# Windshield washer problems



## Coreydjones (Jul 12, 2017)

Hello, I've been troubleshooting my windshield washer system for awhile and thought I'd see if someone may have experienced the same issue and knows what's wrong. It started when I was only getting a trickle of fluid when I activated the system. So I removed the nozzles to see if I was getting any fluid to the nozzles which I was getting a full stream of fluid. So I tried to clean the nozzles without any luck. Then I Proceeded to buy new nozzles and still didn't get a good spray, only a trickle. When the hose is disconnected from the nozzles there is a steady stream on fluid that shoots out of the hose when the system is activated. So then I thought there must be a leak that's allows fluid to escape before enough pressure builds up to spray through the small nozzle holes. But I had no luck finding any leaks. So now I'm down to replacing the pump even though it appears to be working but may not be generating enough pressure to push the fluid through the nozzles. I'm looking for some input if anyone has had an issue like this.


----------



## Cusser (Apr 16, 2004)

You have a restriction in the hoses, connectors, or nozzles. My guess is that the pump is fine.


----------



## quadraria10 (Jul 6, 2010)

Where did you get the nozzles? Genuine Nissan or the cheapest you could find anywhere? There is a check valve in them that may be blocked or defective. If it sprays without the nozzle the pump is working


----------



## Coreydjones (Jul 12, 2017)

Yet a full stream of fuild when nozzles are off and new nozzles?


----------



## quadraria10 (Jul 6, 2010)

I don't really understand what you just wrote but I would say you need a new nozzle ( or used from a junkyard). I would think one off another Nissan such as a Pathfinder or X terra would probably fit, if you can't find a Frontier.


----------



## Coreydjones (Jul 12, 2017)

Here's the thing, I have tried new Nissan and new after market nozzles without success. Guild will just sputter out of the nozzles without reaching the windshield. When the nozzles are off the hose connectors there is a full stream of guild that comes out of the hose end that the nozzles connect to. It doesn't seem like there is enough pressure to push the guild though the small holes of the nozzles. So it seems to me that either the hose is restricted in some manor or the pump isn't strong enough. Just looking to see if anyone else has run into this before. I have also replace some of the hose but not the hose from the pump.


----------



## quadraria10 (Jul 6, 2010)

Guild=Fluid????
I think you are overthinking this. Pump is working, hoses are not leaking = blocked nozzle in my books.


----------



## Coreydjones (Jul 12, 2017)

*Blocked nozzles*



Coreydjones said:


> Yet a full stream of fuild when nozzles are off and new nozzles?

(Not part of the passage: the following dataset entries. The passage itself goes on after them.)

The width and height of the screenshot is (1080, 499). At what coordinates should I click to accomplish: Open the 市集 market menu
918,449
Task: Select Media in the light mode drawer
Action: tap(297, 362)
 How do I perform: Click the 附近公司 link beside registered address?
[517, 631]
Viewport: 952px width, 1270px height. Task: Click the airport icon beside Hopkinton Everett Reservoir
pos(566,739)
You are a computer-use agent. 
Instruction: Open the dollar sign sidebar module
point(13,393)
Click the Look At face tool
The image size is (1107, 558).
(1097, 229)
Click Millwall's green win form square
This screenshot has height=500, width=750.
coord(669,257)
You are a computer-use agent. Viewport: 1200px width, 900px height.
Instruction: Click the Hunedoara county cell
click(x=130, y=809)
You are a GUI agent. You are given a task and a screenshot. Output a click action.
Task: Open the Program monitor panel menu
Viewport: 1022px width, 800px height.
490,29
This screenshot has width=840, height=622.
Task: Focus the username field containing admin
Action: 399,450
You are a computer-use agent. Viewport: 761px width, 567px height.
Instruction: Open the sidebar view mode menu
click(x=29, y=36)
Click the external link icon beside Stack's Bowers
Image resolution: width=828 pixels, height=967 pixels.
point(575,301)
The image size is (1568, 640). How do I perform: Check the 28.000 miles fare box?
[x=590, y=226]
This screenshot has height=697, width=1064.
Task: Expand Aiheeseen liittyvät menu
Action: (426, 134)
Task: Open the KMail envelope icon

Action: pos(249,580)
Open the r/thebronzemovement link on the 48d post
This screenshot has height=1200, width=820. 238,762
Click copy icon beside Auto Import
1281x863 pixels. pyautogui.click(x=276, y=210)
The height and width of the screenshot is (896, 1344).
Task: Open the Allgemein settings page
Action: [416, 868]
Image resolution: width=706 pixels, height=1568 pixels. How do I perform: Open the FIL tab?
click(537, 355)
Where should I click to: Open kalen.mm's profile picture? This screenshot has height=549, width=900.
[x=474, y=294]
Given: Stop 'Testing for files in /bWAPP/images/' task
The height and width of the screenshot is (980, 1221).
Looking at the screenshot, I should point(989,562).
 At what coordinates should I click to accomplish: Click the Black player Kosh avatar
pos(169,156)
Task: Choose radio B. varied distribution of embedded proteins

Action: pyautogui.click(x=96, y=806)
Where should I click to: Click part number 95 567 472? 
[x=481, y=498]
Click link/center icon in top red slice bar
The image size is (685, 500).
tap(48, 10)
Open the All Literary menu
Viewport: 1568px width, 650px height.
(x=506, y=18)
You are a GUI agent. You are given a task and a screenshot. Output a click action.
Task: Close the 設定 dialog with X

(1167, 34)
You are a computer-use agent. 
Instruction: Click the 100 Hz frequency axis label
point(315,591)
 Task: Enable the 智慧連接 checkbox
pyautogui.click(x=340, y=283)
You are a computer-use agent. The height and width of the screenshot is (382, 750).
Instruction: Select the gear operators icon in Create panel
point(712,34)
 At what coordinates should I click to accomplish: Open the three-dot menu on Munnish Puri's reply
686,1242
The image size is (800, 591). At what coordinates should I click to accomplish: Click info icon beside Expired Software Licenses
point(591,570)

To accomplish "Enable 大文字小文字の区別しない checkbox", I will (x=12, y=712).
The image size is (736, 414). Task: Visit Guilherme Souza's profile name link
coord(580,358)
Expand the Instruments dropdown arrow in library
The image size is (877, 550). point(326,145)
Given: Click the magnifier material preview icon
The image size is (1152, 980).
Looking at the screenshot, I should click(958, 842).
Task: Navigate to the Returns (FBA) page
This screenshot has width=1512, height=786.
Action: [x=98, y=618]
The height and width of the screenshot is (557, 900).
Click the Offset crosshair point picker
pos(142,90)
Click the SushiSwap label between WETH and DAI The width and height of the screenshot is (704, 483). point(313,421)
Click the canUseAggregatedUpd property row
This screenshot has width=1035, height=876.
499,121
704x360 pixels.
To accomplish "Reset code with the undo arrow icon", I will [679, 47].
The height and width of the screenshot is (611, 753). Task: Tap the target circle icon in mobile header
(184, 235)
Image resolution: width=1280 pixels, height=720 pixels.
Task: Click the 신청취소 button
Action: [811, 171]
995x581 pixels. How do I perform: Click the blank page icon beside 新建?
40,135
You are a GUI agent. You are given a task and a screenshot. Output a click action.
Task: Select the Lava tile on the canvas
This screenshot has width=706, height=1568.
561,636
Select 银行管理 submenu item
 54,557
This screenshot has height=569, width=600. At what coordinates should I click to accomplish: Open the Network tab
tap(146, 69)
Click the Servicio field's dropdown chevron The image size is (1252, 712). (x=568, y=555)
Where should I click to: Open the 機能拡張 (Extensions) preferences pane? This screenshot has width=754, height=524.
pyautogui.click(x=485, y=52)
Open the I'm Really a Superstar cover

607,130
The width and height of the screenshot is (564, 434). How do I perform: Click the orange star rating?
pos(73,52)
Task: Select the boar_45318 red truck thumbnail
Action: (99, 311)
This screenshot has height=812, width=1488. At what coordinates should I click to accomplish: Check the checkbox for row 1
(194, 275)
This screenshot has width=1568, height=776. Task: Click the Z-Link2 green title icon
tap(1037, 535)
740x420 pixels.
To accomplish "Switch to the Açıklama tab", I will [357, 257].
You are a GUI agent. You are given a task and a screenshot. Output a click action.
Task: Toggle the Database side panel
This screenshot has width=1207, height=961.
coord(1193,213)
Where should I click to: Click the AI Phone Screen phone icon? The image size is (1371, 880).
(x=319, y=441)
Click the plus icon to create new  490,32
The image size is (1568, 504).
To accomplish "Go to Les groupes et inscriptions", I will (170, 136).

So how many times do you suggest I replace the nozzles before I rule out blocked nozzles? I've already tried replacing them with Nissan nozzles and after market nozzles. I think that should do it, don't you?


----------



## quadraria10 (Jul 6, 2010)

Do you have one that is good that you could hook up just to test? Again your pump is working, hoses are not leaking, but somehow wiper fluid is not getting through your replacement nozzles. To me that indicates the nozzle is blocked. Have you tried sticking a needle through the front holes? If that does not work try sticking a needle through the back hole that plugs into the tube


----------



## BRubble (Jun 22, 2014)

Corey,

Your Washer hose may be kinking at some point, after you close the hood.


----------



## BRubble (Jun 22, 2014)

BRubble said:


> Corey,
> 
> Your Washer hose may be kinking at some point, after you close the hood.


Couldn't Edit my previous post, but also: If for some reason,, after attaching the water line to the Washer Spigot, if the Line is Taught, then the Line may be being pinched comeing over or around sheet metal; Might need some slack in the Line.


----------



## Coreydjones (Jul 12, 2017)

*Inked hose*



BRubble said:


> Corey,
> 
> Your Washer hose may be kinking at some point, after you close the hood.


Well I finally got to the bottom of this. The hose from the pump apparently had a slight kink where it went through the inner fender. Wasn't enough to stop flow but enough to prevent the nozzles to spray. Replaced and rerouted the hose and all is good.


----------



## quadraria10 (Jul 6, 2010)

Good stuff. Glad you found the kink. Wonder how it occurred in the first place?


----------



## BRubble (Jun 22, 2014)

Coreydjones said:


> Well I finally got to the bottom of this. The hose from the pump apparently had a slight kink where it went through the inner fender. Wasn't enough to stop flow but enough to prevent the nozzles to spray. Replaced and rerouted the hose and all is good.


Corey,

Good Deal. It take's time to find where the problem is lot's of time's,, so You Did Good.

The Windshield Washer is something that I use often. This is my First Truck that has intermittant Wiper's,, and I like useing that too.

This is elementary,, but I'm careful to alway's use Windshield Washer rated for cold weather, cause I don't want to get caught with a frozen/busted line in the Winter time. It's Hot down here where I'm at right now,, but I still use the Winter Blend; one less thing to think about when the cold weather get's here.

Glad You got your's going again.


----------



## BRubble (Jun 22, 2014)

Glad You got your's going again.


----------